September 4, 2018 By David Bisson < 1 min read

According to a new digital trust report, 27 percent of business executives view security investments as having a negative return on investment (ROI).

Of these respondents, more than three-quarters said they had been involved in a publicly disclosed data breach in the past, according to “The Global State of Online Digital Trust Survey and Index 2018” by CA Technologies.

This finding led the report’s authors to conclude that “over one quarter of executives are tone deaf to modern security challenges and data breach implications, and have not learned from previous mistakes.” By comparison, just 7 percent of cybersecurity staffers said they believe security investments produce a negative ROI.

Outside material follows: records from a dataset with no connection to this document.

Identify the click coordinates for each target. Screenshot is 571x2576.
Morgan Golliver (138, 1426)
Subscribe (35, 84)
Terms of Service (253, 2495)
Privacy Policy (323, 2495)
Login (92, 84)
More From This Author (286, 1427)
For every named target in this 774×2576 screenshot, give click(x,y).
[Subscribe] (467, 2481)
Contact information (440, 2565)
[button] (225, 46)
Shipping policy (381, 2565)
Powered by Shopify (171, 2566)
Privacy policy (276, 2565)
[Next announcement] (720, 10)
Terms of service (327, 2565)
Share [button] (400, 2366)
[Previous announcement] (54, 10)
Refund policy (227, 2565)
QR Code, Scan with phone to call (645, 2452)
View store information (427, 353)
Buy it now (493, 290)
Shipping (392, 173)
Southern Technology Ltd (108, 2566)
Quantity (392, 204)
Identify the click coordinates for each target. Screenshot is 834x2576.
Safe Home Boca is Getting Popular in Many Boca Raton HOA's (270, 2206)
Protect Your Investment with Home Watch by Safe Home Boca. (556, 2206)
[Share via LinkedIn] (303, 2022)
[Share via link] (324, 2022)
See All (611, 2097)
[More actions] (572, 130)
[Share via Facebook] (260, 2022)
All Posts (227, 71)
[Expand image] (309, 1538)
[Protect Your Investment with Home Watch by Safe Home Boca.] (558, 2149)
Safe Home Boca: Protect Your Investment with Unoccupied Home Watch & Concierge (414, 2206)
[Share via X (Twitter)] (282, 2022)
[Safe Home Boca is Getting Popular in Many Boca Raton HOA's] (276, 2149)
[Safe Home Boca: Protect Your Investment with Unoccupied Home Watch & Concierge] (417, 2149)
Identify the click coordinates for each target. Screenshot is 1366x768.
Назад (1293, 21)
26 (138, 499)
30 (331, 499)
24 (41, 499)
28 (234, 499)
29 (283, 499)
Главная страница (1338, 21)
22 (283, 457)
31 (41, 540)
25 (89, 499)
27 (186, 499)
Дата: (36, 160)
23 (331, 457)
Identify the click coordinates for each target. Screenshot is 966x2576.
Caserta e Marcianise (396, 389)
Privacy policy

The Trickiest Metric in Security

ROI is a tricky subject in the context of information security. According to CSO Online, digital security investments don’t produce greater profits, but instead contribute to “loss prevention,” or greater savings in the event of a security incident. This suggests that increased revenues shouldn’t factor into organizations’ decisions on whether to invest in digital security.

Another CSO Online piece proposed that ROI is the wrong metric for evaluating the efficacy of a digital security program. Instead, executives and board members should focus on network defender first principles. To get to the heart of these principles, executives need to determine how network defenders should spend their time and what they hope to achieve.

How to Quantify the ROI of Security Investments

To quantify the ROI of their organizations’ security investments, chief information security officers (CISOs) should consider adopting a zero-trust approach and focusing on people, programs and technology to improve their data security posture. They should also take the lead in improving formal risk management processes that evaluate information assets and vulnerabilities.